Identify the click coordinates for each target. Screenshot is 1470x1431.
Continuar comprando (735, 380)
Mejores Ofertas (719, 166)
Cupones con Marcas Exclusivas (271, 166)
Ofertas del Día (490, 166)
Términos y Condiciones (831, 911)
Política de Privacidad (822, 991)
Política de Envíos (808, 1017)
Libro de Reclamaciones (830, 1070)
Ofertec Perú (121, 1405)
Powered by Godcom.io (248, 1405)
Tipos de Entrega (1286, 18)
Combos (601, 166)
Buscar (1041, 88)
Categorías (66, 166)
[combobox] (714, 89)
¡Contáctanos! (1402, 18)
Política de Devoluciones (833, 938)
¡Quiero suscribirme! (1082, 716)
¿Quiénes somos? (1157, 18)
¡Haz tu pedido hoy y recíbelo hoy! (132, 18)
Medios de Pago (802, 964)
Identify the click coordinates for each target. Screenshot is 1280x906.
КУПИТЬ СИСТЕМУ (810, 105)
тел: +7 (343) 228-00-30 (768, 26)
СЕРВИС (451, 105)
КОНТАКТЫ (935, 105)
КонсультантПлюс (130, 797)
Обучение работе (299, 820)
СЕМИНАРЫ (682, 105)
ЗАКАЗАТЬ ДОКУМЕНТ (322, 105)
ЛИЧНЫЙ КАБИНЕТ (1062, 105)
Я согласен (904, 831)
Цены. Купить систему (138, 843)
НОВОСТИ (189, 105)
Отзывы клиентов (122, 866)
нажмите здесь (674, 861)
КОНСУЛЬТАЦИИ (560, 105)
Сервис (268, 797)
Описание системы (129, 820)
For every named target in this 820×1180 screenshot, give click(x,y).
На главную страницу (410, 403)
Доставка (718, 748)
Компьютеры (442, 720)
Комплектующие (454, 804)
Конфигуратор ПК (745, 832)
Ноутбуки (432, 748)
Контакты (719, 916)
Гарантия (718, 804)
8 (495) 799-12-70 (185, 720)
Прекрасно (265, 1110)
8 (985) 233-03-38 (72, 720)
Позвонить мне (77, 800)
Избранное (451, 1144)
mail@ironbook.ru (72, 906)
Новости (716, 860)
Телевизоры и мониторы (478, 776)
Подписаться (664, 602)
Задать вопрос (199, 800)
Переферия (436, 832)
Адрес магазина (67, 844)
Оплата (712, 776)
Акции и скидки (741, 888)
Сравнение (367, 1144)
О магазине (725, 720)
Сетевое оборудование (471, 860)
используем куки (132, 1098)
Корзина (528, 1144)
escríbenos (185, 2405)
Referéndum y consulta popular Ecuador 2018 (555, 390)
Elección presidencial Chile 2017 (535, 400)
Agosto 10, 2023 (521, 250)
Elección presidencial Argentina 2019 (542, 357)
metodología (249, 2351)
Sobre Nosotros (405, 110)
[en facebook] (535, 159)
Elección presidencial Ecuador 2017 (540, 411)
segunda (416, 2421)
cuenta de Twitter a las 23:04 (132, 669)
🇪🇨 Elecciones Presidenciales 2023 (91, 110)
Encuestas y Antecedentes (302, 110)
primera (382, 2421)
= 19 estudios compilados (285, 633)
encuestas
-------
» **WHAT TO PRODUCE**:
Each line from the one with "[en facebook] (535, 159)" through the end of the entries above must be set down exactly, both end lines included, and no other line may appear.

» **WRITTEN RESPONSE**:
[en facebook] (535, 159)
Elección presidencial Ecuador 2017 (540, 411)
segunda (416, 2421)
cuenta de Twitter a las 23:04 (132, 669)
🇪🇨 Elecciones Presidenciales 2023 (91, 110)
Encuestas y Antecedentes (302, 110)
primera (382, 2421)
= 19 estudios compilados (285, 633)
encuestas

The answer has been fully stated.